Segunda-feira, 4 de Junho de 2012

Portugal

Ainda sob os ecos de um “cheiro bafiento a PIDE no ar” de Miguel Sousa Tavares sobre o caso das secretas, ocorreu-me que, se há 72 anos, por esta altura,  não longe dali, Portugal inaugurava a grande Exposição do Mundo Português, hoje enquanto se prepara para mais um mês de santos populares e nova incursão futebolística europeia, abre o terreiro do paço às sardinhas e legumes nacionais…

Aristides

Acabei de ler o texto sobre a sua vida….

Nascido em 1885, no seio da aristocracia rural na região centro do país, de convicções católicas e monárquicas, contrariando com coragem ordens de Lisboa, permitiu, entre 16 de 19 de Junho de 1940, a sobrevivência de mais de 30 mil refugiados que rumavam ao sudoeste de França, entre Bordeús, Bayona e Irún pra escapar à malha nazi que os perseguia.  Condenou o seu futuro e o dos seus catorze filhos.

Aristides viria a falecer em 03.04.1954, proscrito e condenado “ao mais imposto anonimato e à mais forçada pobreza” e foi condecorado postumamente pela autoridade judaica para o Holocausto, Yad Vashem, em 1966. No lote de descendentes de sobreviventes recentemente localizados de que fazem parte algumas conhecidas personalidades norte-americanas, estão os autores dos populares livros da série "Curious George", Hans and Margret Rey, e Jonah Peretti, o "guru" da Internet e co-fundador do site de informação The Huffington Post.

Nos dias que correm é bom lembrar que há gente assim…os verdadeiros imortais: anónimos que perpetuam o que de melhor a humanidade tem. Aristides faz por isso parte do património moral da humanidade.

Sexta-feira, 1 de Junho de 2012

A Democracia

Será o tempo da democracia
demasiado lento para responder a crises
e demasiado curto para planear a longo prazo?
As democracias sofrem não apenas pelo seu lento tempo de reação em momentos de crise, mas também pela dificuldade que enfrentam, em projetar-se no futuro e em planear a longo prazo.
Em ambos os lados do Atlântico, os líderes políticos sabem o que devem fazer pelos seus países, mas não sabem como assegurar a sua reeleição se realmente o levarem a cabo.
Parecem estar estruturalmente condenados a uma postura de curto prazo. 

Este artigo de Dominique Moisi, resume na minha perspetiva, momento da crise atual:Será a Democracia capaz de se impor à ditadura dos mercados e à crescente escassez generalizada e dos egoísmos nacionais?
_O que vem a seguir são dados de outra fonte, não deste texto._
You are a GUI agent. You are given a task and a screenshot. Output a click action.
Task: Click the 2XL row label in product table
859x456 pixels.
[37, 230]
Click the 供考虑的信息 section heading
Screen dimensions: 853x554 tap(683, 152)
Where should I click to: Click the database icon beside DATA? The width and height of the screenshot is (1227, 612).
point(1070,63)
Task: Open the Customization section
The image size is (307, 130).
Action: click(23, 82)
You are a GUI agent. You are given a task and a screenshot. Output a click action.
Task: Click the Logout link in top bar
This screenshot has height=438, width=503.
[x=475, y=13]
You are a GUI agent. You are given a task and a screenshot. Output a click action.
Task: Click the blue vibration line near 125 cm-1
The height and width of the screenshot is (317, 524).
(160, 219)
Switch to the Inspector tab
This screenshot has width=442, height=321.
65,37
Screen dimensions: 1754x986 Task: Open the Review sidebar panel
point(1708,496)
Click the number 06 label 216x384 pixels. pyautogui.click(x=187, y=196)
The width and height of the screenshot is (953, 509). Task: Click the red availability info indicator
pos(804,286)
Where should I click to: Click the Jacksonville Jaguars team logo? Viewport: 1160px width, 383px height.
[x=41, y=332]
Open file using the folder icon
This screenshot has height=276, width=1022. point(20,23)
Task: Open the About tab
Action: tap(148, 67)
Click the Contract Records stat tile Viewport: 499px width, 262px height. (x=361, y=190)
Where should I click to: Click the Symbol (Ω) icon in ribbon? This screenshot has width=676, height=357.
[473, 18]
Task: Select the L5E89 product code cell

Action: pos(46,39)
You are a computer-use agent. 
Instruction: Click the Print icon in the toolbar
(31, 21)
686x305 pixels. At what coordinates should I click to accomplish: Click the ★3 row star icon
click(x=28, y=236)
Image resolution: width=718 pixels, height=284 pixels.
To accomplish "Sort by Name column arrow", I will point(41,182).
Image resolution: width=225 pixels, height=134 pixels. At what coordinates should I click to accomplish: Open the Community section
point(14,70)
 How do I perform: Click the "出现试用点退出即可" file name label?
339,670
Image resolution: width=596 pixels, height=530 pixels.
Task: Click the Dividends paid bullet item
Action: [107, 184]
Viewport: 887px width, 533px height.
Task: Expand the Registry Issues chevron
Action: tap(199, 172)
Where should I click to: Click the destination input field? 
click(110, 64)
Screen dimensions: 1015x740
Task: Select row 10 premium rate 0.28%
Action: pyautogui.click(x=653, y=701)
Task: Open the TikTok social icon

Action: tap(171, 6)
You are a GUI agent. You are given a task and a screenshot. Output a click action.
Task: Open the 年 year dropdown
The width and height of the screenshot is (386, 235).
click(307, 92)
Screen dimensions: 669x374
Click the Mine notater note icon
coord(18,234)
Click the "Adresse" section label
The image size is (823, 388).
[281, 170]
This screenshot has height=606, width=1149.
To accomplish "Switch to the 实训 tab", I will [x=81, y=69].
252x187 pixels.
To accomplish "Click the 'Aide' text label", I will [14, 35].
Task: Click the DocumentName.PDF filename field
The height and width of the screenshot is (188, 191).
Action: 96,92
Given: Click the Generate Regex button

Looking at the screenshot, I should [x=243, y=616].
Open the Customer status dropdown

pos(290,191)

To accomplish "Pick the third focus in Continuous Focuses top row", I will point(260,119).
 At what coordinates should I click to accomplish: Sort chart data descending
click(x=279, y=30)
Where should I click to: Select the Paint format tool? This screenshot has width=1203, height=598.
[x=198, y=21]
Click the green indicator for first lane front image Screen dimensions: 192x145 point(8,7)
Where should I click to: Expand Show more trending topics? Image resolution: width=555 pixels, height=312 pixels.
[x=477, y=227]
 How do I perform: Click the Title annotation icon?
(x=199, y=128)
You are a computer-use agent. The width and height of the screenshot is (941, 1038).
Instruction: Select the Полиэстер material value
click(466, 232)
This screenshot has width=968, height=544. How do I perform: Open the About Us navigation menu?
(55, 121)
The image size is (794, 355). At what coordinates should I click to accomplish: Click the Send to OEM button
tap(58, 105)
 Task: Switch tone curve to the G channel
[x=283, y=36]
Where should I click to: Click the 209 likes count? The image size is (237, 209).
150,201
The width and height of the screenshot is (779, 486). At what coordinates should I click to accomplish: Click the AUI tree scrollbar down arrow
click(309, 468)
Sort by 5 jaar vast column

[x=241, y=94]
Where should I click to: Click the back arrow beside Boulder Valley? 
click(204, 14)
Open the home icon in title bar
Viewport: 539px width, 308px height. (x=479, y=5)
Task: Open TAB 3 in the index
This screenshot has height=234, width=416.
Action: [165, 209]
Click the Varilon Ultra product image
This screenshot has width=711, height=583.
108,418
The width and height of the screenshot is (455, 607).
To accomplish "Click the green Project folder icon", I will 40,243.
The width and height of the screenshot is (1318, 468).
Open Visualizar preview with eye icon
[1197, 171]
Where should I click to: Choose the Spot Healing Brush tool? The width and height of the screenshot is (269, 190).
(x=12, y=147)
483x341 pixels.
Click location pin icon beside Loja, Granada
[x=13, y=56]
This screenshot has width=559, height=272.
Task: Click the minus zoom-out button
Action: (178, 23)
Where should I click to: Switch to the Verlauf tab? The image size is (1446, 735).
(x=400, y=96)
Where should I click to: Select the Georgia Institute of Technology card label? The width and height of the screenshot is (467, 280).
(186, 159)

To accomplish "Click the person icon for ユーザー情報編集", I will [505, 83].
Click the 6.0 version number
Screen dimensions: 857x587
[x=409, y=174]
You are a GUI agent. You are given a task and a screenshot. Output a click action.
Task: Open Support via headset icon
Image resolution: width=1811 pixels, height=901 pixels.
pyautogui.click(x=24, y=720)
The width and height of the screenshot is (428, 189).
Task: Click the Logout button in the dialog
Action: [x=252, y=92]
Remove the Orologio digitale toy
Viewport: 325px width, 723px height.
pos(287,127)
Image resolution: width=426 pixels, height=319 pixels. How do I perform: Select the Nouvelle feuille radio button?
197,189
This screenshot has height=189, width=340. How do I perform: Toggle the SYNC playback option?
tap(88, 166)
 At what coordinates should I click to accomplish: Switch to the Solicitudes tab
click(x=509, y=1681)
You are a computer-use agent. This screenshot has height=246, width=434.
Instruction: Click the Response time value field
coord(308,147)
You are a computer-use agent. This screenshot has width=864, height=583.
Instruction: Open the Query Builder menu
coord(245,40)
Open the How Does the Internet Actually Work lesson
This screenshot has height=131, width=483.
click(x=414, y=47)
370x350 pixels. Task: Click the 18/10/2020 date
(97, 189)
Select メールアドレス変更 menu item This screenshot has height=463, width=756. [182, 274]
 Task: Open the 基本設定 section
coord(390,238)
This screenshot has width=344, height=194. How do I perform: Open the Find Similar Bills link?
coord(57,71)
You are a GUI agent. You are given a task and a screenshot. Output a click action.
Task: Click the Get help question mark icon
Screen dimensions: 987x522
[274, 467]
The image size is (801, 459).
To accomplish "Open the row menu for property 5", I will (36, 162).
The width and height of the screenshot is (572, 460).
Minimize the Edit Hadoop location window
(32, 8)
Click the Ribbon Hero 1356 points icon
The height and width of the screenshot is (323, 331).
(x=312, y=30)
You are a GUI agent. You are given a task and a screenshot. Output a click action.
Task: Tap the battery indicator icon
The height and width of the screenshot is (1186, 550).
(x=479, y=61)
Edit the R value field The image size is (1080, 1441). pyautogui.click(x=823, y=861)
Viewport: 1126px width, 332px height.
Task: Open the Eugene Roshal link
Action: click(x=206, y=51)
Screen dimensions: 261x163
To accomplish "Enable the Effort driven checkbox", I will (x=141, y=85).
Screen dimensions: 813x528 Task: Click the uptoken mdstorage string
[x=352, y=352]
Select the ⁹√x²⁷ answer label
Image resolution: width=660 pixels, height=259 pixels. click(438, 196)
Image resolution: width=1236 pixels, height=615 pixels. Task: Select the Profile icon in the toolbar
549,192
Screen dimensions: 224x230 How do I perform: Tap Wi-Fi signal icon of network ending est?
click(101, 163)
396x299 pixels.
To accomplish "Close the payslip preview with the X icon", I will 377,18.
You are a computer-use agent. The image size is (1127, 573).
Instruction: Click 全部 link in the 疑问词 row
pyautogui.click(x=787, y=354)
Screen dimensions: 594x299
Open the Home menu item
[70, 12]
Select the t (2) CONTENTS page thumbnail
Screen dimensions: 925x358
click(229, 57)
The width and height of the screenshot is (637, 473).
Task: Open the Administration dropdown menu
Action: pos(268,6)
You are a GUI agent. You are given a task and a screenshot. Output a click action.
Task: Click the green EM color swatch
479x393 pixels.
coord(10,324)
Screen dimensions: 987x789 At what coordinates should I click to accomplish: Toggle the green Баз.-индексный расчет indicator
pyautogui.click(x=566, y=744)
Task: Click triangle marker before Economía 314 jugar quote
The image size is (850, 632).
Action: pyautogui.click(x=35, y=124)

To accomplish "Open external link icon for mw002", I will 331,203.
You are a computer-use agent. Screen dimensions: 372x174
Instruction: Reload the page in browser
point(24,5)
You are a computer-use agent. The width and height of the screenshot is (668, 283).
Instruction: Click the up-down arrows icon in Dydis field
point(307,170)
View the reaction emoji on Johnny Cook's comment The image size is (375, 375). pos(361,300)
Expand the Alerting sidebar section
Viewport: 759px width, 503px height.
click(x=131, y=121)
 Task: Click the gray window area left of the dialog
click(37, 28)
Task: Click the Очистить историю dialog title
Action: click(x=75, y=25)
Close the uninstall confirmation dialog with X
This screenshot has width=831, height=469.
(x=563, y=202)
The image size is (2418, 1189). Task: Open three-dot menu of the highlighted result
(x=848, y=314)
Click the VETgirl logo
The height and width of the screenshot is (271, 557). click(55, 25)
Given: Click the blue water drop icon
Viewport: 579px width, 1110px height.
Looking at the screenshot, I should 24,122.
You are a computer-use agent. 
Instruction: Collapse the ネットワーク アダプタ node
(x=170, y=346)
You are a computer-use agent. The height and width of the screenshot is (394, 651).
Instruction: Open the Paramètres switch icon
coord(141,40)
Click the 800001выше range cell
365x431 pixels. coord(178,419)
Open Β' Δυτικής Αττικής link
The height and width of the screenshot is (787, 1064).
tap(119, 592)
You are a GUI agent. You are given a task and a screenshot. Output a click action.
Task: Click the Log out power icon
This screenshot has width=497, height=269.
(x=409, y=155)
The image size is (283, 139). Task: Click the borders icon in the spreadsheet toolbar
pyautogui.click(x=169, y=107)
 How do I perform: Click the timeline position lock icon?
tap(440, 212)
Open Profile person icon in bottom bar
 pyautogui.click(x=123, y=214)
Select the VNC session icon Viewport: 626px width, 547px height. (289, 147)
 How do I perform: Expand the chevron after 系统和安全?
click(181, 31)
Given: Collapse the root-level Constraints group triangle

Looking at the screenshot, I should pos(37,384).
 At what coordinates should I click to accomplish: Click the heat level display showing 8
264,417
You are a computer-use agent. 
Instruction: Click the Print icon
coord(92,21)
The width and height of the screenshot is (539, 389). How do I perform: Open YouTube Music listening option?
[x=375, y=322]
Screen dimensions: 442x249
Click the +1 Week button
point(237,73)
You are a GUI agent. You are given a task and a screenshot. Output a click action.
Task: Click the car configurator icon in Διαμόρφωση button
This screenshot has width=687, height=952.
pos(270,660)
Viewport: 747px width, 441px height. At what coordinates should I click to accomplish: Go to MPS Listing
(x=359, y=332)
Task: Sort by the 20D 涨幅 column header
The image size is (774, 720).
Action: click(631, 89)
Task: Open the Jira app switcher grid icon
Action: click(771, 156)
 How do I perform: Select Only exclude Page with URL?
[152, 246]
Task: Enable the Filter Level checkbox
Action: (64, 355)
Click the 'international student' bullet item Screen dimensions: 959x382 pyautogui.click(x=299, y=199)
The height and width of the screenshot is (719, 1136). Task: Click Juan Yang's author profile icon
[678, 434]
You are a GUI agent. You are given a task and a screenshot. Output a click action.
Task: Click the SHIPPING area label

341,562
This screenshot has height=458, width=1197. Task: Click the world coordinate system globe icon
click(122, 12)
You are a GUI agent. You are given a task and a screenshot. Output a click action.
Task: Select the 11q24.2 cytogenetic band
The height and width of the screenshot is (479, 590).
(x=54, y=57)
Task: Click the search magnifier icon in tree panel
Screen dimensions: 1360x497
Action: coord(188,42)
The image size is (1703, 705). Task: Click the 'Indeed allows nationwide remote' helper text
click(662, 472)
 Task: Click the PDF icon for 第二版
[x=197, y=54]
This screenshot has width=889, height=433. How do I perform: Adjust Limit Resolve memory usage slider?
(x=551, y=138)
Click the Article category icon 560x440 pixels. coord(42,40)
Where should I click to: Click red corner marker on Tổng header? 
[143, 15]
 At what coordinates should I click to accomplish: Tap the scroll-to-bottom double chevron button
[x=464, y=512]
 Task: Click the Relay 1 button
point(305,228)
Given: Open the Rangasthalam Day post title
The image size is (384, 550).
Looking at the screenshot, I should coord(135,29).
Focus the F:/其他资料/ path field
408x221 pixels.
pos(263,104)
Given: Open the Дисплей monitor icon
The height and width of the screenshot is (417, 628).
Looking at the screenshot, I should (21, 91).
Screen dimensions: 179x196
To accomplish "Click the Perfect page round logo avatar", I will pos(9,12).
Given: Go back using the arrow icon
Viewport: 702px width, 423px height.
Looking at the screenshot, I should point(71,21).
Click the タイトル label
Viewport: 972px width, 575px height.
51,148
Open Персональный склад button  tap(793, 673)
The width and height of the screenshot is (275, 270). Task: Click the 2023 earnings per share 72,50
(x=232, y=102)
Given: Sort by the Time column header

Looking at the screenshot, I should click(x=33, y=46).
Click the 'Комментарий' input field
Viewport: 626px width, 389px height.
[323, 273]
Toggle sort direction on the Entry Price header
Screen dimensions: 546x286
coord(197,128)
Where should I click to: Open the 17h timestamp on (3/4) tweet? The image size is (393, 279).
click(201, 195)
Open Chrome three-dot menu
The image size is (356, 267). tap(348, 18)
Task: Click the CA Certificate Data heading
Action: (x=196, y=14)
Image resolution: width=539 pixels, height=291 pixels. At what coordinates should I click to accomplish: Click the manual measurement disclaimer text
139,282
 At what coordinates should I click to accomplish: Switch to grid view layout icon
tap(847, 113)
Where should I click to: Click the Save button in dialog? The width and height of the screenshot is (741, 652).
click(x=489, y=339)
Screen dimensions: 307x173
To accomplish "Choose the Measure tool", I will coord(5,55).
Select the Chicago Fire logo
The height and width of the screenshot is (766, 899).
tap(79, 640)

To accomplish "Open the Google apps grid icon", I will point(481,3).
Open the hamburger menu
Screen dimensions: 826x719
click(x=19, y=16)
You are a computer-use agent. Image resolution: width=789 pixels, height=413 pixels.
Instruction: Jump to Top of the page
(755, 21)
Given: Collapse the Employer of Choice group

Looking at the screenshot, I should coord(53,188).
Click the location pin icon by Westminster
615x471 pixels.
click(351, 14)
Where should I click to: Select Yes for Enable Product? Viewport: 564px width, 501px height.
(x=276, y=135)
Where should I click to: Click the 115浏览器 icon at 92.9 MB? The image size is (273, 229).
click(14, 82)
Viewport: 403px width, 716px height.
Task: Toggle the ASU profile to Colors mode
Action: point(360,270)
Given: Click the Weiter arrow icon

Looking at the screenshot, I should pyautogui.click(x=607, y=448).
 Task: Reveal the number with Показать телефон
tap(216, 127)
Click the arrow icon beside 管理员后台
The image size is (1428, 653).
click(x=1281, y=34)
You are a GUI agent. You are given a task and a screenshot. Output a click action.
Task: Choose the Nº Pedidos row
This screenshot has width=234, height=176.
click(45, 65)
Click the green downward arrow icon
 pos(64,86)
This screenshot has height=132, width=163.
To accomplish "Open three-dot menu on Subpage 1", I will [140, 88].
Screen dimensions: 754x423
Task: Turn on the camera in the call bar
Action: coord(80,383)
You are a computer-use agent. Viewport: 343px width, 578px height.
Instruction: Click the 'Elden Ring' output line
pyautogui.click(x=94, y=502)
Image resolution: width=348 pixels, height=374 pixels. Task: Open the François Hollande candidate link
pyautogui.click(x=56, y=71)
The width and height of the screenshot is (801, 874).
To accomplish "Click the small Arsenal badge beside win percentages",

O mundo encontra-se hoje confrontado com a derradeira alternativa: ou se torna numa democracia global ou sucumbe nos escombros da degradação financeira e da ruína económica.

Crise IX

Estes últimos episódios da crise do euro, e o seu iminente desfecho, fazem lembrar-me daquela famosa cena do filme Titanic, ao grito de This is it!... de Di Caprio, colado ao casco do navio na iminência irreversível do afundamento.
O que se está a passar na Grécia, o previsível resultado do próximo ato eleitoral e a banda sonora dos comentários que têm sido proferidos sobre o mesmo levam-nos perguntar se não será agora ….

Quarta-feira, 30 de Maio de 2012

Crise VIII

São preocupantes as informações recentemente vindas a público em torno do caso das secretas.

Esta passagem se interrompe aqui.